◆ Exercise brief: Starting with the line that includes "Where should I click to: Select the", write out every remaining line of the records below exactly as it appears, leaving out any images.

[Dataset records]
■ ■ ■ ■

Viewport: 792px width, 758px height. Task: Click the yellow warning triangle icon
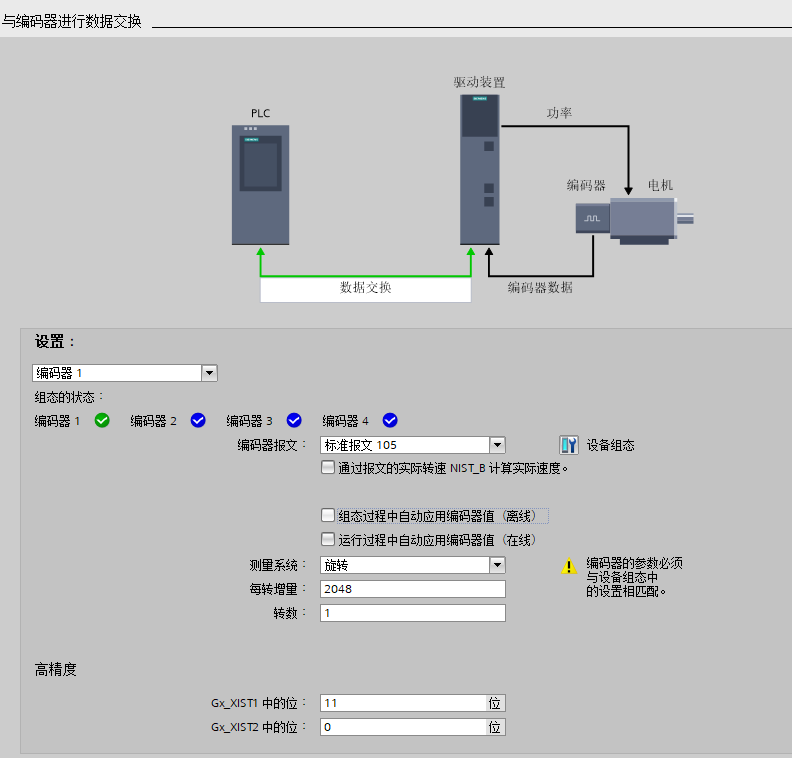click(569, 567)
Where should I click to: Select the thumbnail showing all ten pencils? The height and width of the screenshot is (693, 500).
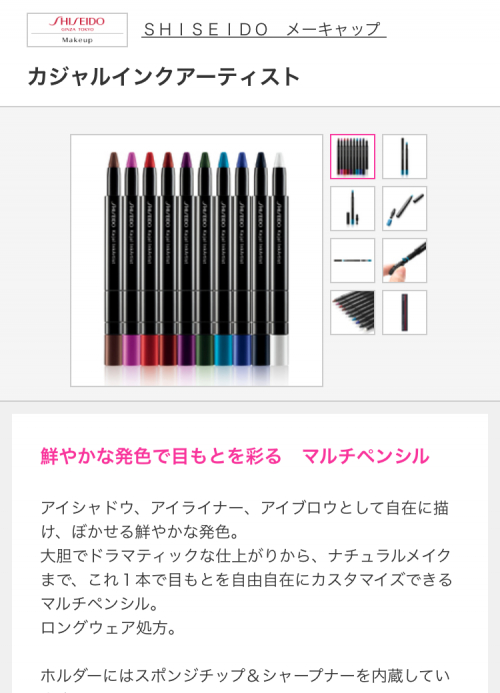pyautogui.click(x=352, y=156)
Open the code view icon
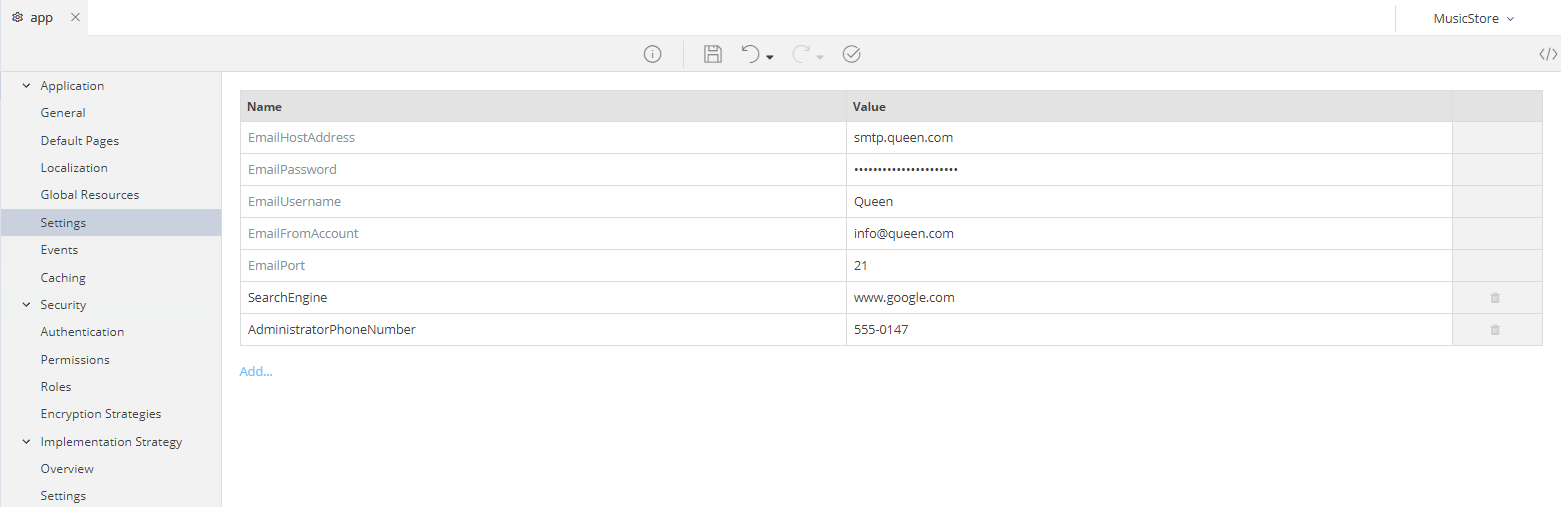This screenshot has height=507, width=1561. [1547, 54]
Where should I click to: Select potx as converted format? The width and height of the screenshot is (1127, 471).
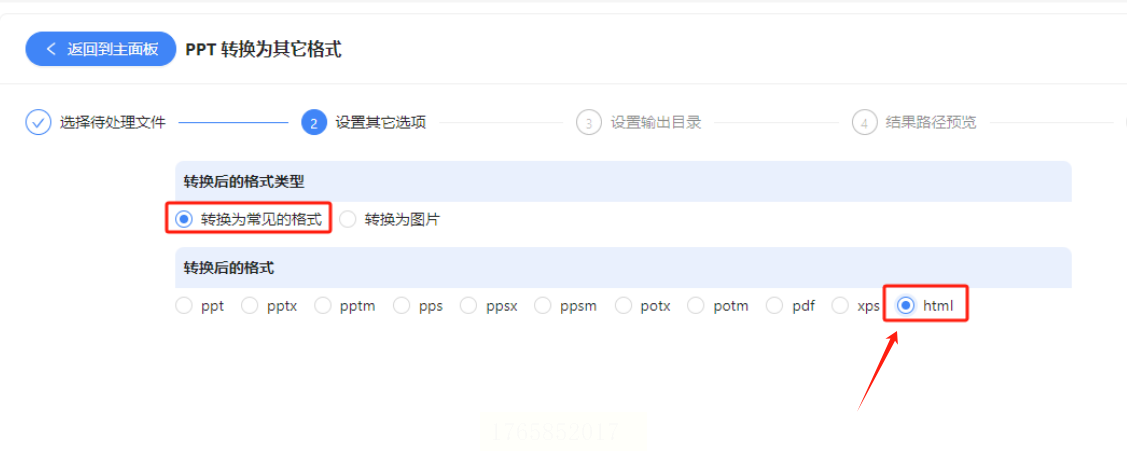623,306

■ ■ ■ ■

◆ Response box:
Where should I click to: Select the thumbnail showing all ten pencils? The height and width of the screenshot is (693, 500).
pyautogui.click(x=352, y=156)
Open the code view icon
This screenshot has height=507, width=1561. [1547, 54]
Where should I click to: Select potx as converted format? The width and height of the screenshot is (1127, 471).
623,306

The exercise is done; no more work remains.